Autoridades reconocieron que persisten brechas en el acceso al crédito, la capacitación y los activos productivos que limitan su desarrollo económico.
La quinta emisión del Bono Social de Género destinará 12 mil millones de pesos para impulsar el desarrollo económico de más de 11 millones de mujeres del campo mexicano, un sector que continúa enfrentando condiciones estructurales de rezago y mayores barreras para acceder a financiamiento, capacitación y recursos productivos.
El anuncio fue realizado durante un evento en la Bolsa Institucional de Valores (BIVA), donde autoridades financieras destacaron que esta estrategia busca fortalecer la participación de las mujeres rurales en la producción alimentaria del país mediante el acceso a mecanismos de financiamiento con perspectiva de género. La iniciativa es resultado de la colaboración entre BIVA y el Fondo Especial para Financiamientos Agropecuarios (FIRA), programa que comenzó en 2018.
Mujeres rurales enfrentan mayores barreras para acceder al crédito
Durante su participación, la gobernadora del Banco de México, Victoria Rodríguez Ceja, señaló que persisten importantes desigualdades en el acceso a productos financieros entre mujeres y hombres.
Explicó que, a nivel general, el acceso de las mujeres a productos financieros alcanza el 73 por ciento, mientras que entre los hombres llega al 81 por ciento. Sin embargo, la brecha se amplía en las zonas rurales, donde únicamente el 35 por ciento de las mujeres tiene acceso al financiamiento, frente al 77 por ciento de los hombres.
La funcionaria explicó que esta desigualdad responde a diversos factores, entre ellos la falta de garantías para acceder a créditos, menores niveles de educación financiera y una oferta limitada de capacitación empresarial, condiciones que restringen el desarrollo de proyectos productivos encabezados por mujeres rurales.

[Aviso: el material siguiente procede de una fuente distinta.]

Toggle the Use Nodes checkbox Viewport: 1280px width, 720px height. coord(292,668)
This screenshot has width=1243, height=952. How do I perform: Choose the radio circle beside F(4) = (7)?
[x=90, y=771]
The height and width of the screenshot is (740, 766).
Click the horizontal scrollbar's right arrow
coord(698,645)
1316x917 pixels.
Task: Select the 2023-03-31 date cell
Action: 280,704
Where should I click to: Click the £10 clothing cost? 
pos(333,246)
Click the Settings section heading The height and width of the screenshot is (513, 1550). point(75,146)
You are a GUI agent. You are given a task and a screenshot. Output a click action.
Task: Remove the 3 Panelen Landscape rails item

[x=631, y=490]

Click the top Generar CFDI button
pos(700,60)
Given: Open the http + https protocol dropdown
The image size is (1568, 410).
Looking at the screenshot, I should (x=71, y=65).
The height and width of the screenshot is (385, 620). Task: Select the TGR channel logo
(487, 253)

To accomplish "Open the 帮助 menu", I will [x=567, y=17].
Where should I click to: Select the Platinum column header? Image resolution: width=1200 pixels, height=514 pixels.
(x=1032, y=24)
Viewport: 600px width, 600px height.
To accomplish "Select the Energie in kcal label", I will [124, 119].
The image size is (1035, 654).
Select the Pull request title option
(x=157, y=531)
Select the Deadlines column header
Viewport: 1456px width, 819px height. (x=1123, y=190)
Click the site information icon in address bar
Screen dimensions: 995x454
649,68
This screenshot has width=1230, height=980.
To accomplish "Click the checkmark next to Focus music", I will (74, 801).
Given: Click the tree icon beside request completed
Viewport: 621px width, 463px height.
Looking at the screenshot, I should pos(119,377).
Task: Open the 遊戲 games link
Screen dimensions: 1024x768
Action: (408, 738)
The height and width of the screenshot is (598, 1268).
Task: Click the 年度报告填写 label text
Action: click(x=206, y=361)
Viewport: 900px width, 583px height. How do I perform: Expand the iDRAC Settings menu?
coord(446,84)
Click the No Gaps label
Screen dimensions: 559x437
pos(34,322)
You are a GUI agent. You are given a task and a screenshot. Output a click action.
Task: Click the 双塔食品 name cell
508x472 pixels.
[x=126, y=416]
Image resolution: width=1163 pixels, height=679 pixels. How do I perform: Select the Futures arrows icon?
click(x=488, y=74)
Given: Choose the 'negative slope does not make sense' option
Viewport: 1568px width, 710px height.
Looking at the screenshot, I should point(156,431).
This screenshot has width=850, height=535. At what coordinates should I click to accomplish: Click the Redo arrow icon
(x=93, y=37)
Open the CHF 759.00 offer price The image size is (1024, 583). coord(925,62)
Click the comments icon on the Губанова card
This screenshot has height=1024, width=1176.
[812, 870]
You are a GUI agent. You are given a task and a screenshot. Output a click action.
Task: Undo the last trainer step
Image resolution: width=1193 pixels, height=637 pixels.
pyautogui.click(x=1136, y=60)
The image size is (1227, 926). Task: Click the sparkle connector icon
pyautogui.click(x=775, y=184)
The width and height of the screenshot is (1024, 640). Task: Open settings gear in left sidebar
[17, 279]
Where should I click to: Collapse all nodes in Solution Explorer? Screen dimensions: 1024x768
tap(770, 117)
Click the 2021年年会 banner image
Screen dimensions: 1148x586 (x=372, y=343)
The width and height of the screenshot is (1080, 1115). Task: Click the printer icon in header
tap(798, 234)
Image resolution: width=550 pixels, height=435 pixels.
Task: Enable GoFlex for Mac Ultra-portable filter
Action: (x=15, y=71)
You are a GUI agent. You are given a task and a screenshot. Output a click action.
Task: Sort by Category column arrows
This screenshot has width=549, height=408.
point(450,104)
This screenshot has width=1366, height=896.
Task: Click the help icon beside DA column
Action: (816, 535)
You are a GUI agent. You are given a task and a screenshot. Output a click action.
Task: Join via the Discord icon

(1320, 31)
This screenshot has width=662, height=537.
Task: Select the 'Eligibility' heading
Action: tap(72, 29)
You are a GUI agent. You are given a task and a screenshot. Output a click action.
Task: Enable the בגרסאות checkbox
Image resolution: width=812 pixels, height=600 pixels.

La demanda de financiamiento superó las expectativas
Durante el evento también se informó que el Fondo de FIRA registró una demanda por 12 mil millones de pesos, monto que rebasó ampliamente la meta inicial, estimada entre cuatro y ocho mil millones de pesos, reflejando el interés y la necesidad de ampliar las opciones de financiamiento para las mujeres del sector agropecuario.
Por su parte, la titular de la Secretaría de Agricultura y Desarrollo Rural (Sader), Columba López, afirmó que los desafíos que enfrenta el campo mexicano tienen un origen estructural, ya que la comercialización de los productos agropecuarios continúa concentrada en grandes empresas que fijan condiciones poco favorables para las personas productoras.
En tanto, el director de FIRA, Alan Elizondo, señaló que las mujeres rurales enfrentan múltiples condiciones de desigualdad relacionadas con la pobreza, la vivienda y el acceso a la educación, factores que terminan reflejándose en una menor disponibilidad de activos productivos en comparación con los hombres.
La ONU reconoce el papel de las mujeres agricultoras
El impulso al financiamiento para las mujeres del campo ocurre en un contexto internacional en el que la Organización de las Naciones Unidas (ONU) declaró 2026 como el Año Internacional de la Mujer Agricultora, con el objetivo de visibilizar las contribuciones de las mujeres rurales a los sistemas agroalimentarios y promover políticas que fortalezcan su participación en el desarrollo del campo.